▸ **Information supplied**:
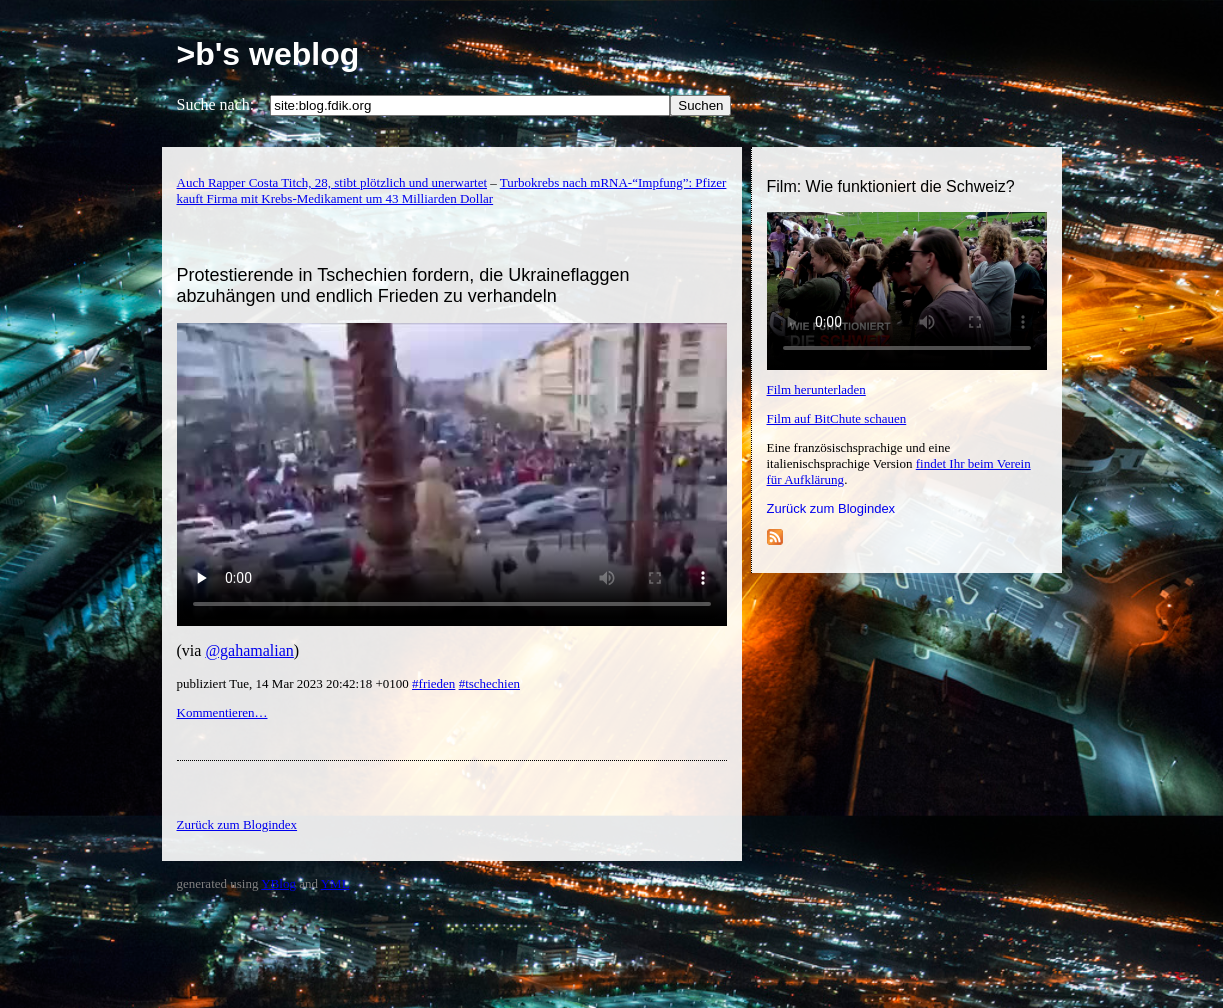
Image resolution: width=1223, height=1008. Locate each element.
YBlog (278, 883)
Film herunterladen (816, 389)
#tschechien (489, 683)
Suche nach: (216, 104)
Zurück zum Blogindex (831, 508)
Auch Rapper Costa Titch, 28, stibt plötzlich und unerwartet (332, 182)
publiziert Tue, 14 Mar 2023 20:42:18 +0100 (295, 683)
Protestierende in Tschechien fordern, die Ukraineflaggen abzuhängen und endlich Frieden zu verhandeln (403, 285)
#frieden (433, 683)
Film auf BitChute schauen (837, 418)
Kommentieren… (222, 712)
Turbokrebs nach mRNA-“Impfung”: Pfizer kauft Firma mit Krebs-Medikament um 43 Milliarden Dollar (452, 190)
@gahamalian (249, 650)
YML (335, 883)
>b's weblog (268, 54)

▸ **Exercise**: Pictures are to be dropped; every line of the records is to be returned unchanged.

▸ **Expected answer**:
Image resolution: width=1223, height=1008. Locate each element.
YBlog (278, 883)
Film herunterladen (816, 389)
#tschechien (489, 683)
Suche nach: (216, 104)
Zurück zum Blogindex (831, 508)
Auch Rapper Costa Titch, 28, stibt plötzlich und unerwartet (332, 182)
publiziert Tue, 14 Mar 2023 20:42:18 +0100 (295, 683)
Protestierende in Tschechien fordern, die Ukraineflaggen abzuhängen und endlich Frieden zu verhandeln (403, 285)
#frieden (433, 683)
Film auf BitChute schauen (837, 418)
Kommentieren… (222, 712)
Turbokrebs nach mRNA-“Impfung”: Pfizer kauft Firma mit Krebs-Medikament um 43 Milliarden Dollar (452, 190)
@gahamalian (249, 650)
YML (335, 883)
>b's weblog (268, 54)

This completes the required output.